Singing In The Cell
I received the upsetting news of a good friend's cancer diagnosis by telephone. She asked that this message be passed along to those of us praying for her, "What God gives us is always good. It may be hard, but it is good."
When we are in the midst of a difficult circumstance, what is our response? As believers, do we go silent about the goodness of God? Or do we even publicly question his power and his love? It is easy to be thankful when a hard season is behind us, or when an injustice has been resolved in our favor. But when the chains of a trial hold us fast and we still sing God's praises, it reveals a faith that can withstand being tested. That in turn, points to the God who is worthy of that kind of faith.
We see a great example of this in the book of Acts. The apostles Paul and Silas had been arrested on trumped-up charges, beaten, and restrained in stocks. What is recorded next astonishes me. About midnight, Paul and Silas were praying and singing hymns to God, and the other prisoners were listening to them. Philippians 16:25 (NIV)
Suddenly an earthquake rocked the jail that was holding them. The prisoners could have all escaped but, along with Paul and Silas, they chose to stay. The narrative doesn't tell us why, but I believe they were influenced by two men who could sing with welts on their backs and stocks encircling their ankles.
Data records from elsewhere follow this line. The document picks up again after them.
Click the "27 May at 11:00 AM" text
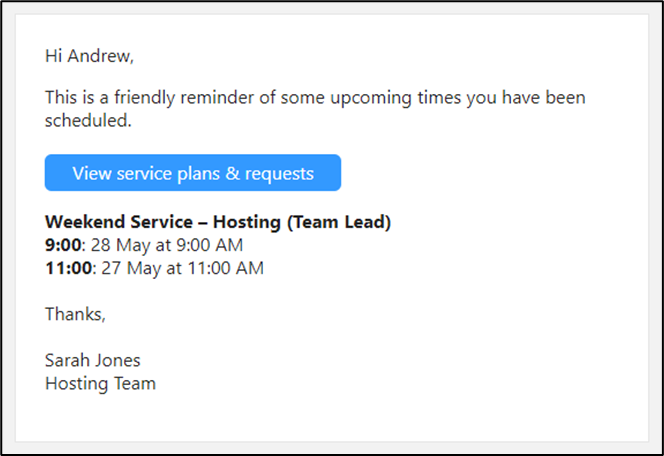The height and width of the screenshot is (456, 664). tap(183, 268)
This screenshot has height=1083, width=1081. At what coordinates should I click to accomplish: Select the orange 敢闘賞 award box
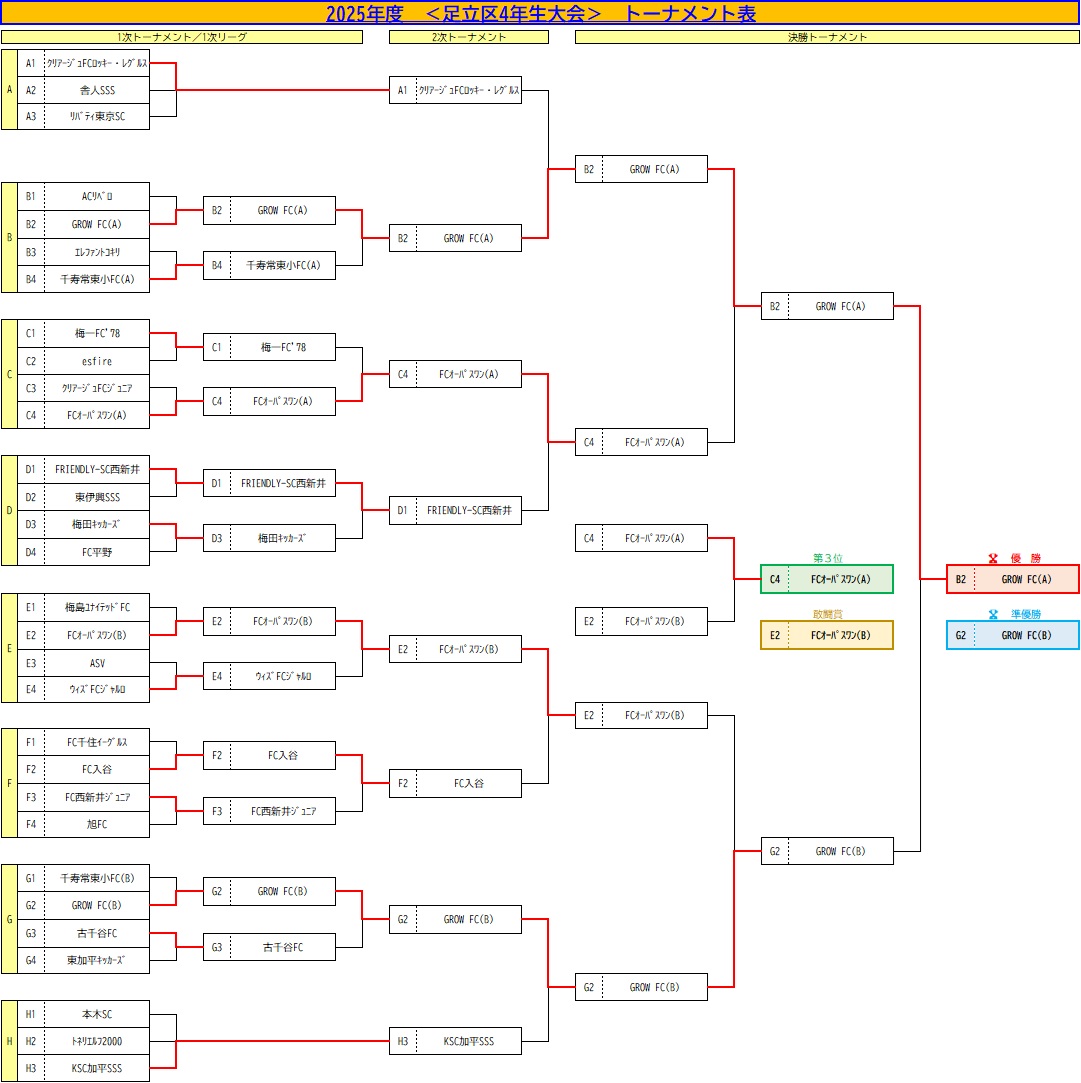pyautogui.click(x=826, y=635)
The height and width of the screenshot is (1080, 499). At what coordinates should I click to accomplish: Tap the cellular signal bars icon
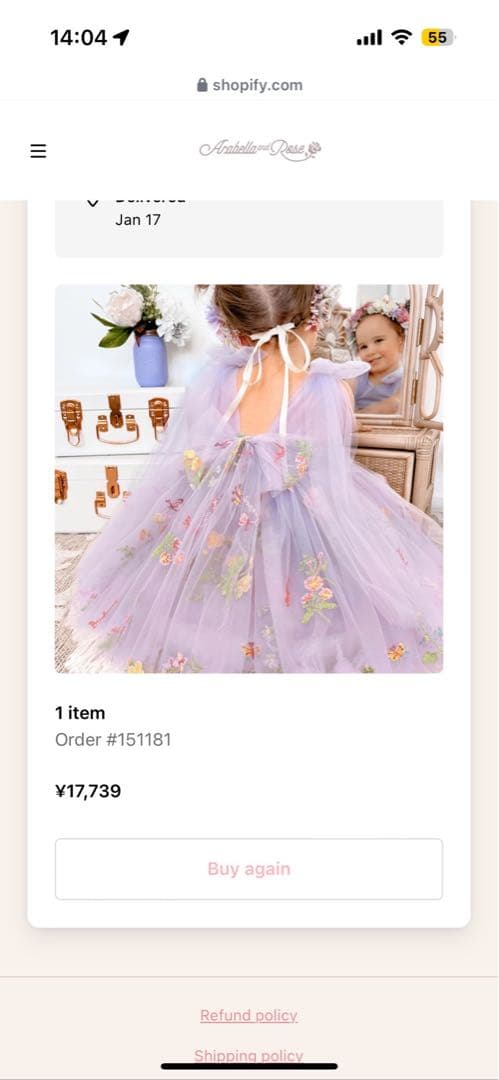(369, 38)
This incredible series of events led to the jailer and his entire household putting their trust in Jesus. Paul and Silas' steadfast faith allowed God to use their hardship for great and lasting good.
This story reminds us of an important truth. As believers, we want opportunities to reach out and bless people. Those chances to influence people for Christ rarely come in our moments of ease and victory. To a great degree, they are forged in the fires of trials. Praising God in the midst of pain gives us a powerful platform to reach others who are themselves in pain.
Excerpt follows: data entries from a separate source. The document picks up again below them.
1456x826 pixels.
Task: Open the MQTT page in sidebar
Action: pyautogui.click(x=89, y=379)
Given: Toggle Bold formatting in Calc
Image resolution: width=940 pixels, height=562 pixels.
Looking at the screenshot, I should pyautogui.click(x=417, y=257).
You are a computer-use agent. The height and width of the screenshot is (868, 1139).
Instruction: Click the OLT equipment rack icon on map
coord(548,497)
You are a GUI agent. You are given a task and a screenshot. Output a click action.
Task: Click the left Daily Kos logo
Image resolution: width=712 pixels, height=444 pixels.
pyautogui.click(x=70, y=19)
In a broken world, people are looking for hope. Our lives can be used to display the truth that hope is never found in our circumstances, which change like shifting sand. Hope comes despite circumstances, when we look to the unchanging goodness and grace of our Father. "May the God of hope fill you with all joy and peace as you trust in him, so that you may overflow with hope by the power of the Holy Spirit." Romans 15:13 (NIV) As we overflow with hope, it spills over to others.
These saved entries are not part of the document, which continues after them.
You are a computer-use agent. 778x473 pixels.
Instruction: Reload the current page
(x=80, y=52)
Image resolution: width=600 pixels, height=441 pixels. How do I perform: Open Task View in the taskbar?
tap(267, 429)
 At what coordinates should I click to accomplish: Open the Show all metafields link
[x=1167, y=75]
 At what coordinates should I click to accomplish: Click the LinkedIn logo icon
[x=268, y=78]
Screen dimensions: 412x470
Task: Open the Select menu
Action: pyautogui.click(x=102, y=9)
When it became apparent after 15 months that my friend was not going to be physically cured of her cancer, I asked her what was the best thing that had happened to her through her illness. Without a moment of hesitation she replied, "Knowing Jesus better." Her rock solid faith and steady pursuit of Jesus caused me to dig deeper in my own faith. I gained a new determination to study God's word and to live it. My friend's impact on me continues 13 years after her death, and my fervent prayer is that my life is in turn lighting the way for others. Imagine the effect on our world if we use the darkness of our circumstances to point the way toward the one who is Light and Life.